▶ _SELECTED EXCERPT_
********************

If you occupy the dwelling located at the described premises, we may
cancel this policy for reasons which conform to our underwriting rules.
Plaintiff argues that “if you occupy the dwelling located at the described premises, we may
cancel this policy...” leads to the conclusion that “if you do not occupy the dwelling located at
the described premises, we may not cancel this policy.” Presuming the last paragraph of the
cancellation clause can be read in isolation, it does not logically preclude cancellation if the
insured does not occupy the dwelling, because the inverse of a true statement is not necessarily
true. Ordinarily, “may” indicates permission, but it can be mandatory if the context so indicates.

********************

▶ _DATASET RECORDS_
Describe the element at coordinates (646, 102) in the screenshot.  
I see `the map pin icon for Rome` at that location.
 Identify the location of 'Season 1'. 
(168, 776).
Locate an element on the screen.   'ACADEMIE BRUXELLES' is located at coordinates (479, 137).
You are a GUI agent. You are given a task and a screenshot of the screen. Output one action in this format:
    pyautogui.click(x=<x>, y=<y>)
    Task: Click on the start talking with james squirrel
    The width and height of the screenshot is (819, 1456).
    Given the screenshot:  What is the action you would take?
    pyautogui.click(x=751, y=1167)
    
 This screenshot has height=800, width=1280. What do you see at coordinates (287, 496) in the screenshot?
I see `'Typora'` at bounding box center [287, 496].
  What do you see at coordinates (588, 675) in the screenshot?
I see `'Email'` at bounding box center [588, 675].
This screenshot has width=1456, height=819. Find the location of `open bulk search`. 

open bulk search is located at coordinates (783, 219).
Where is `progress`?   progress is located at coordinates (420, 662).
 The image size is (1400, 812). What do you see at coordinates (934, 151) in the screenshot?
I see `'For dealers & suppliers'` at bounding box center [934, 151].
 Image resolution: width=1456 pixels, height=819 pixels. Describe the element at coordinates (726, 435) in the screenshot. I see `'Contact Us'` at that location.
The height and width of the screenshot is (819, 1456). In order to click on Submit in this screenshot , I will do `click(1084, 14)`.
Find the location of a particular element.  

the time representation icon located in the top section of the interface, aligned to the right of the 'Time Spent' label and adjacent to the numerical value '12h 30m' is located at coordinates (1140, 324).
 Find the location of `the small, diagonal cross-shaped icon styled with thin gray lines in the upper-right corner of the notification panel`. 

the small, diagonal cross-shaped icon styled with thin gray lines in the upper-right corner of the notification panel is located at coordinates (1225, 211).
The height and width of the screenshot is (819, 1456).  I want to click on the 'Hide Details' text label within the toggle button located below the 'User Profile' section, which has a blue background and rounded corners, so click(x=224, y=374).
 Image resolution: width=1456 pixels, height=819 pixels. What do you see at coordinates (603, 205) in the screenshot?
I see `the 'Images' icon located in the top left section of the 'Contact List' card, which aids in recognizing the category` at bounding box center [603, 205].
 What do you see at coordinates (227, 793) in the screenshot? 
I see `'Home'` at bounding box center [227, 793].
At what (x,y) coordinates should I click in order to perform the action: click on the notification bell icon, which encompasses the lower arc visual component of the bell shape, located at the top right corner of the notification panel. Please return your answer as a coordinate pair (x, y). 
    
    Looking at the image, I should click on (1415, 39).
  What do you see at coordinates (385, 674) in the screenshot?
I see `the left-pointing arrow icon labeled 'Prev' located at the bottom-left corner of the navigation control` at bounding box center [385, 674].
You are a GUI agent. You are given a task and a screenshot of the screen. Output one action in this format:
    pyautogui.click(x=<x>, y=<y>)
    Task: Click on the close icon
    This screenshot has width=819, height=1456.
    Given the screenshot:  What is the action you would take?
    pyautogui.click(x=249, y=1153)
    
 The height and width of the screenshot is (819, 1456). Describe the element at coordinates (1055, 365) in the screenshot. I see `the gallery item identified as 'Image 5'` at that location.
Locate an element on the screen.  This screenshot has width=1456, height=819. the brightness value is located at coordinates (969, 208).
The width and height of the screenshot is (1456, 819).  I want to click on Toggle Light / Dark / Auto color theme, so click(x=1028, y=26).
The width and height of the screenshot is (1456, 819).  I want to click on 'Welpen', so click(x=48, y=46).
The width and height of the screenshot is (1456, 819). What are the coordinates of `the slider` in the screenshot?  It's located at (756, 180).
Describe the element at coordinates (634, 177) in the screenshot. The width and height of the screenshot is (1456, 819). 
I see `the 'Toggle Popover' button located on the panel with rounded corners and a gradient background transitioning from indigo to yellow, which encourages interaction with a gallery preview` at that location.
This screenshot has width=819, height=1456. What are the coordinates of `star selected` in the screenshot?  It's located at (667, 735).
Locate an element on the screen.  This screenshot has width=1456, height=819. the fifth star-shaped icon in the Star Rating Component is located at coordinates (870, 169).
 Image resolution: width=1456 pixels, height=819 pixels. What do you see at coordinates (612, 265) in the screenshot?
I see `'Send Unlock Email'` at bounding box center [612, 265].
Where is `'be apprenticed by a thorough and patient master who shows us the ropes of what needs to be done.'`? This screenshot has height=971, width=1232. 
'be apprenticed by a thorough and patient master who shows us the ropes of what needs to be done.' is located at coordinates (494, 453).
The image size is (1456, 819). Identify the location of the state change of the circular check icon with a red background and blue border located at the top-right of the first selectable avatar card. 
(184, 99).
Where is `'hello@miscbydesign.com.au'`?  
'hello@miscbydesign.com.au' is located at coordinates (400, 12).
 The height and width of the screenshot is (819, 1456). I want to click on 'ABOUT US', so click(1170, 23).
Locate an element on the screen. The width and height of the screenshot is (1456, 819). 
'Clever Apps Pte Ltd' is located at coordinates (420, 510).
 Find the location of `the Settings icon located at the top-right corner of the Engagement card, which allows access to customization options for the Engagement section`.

********************

▶ _EXERCISE PROMPT_
Edit the cancellation-clause excerpt by writing out everything from "Plaintiff argues that" down to "context so indicates." again, with "dwelling" replaced by "residence". The listing is separate material, unrelated to the cancellation-clause excerpt.

▶ _TASK ANSWER_
Plaintiff argues that “if you occupy the residence located at the described premises, we may
cancel this policy...” leads to the conclusion that “if you do not occupy the residence located at
the described premises, we may not cancel this policy.” Presuming the last paragraph of the
cancellation clause can be read in isolation, it does not logically preclude cancellation if the
insured does not occupy the residence, because the inverse of a true statement is not necessarily
true. Ordinarily, “may” indicates permission, but it can be mandatory if the context so indicates.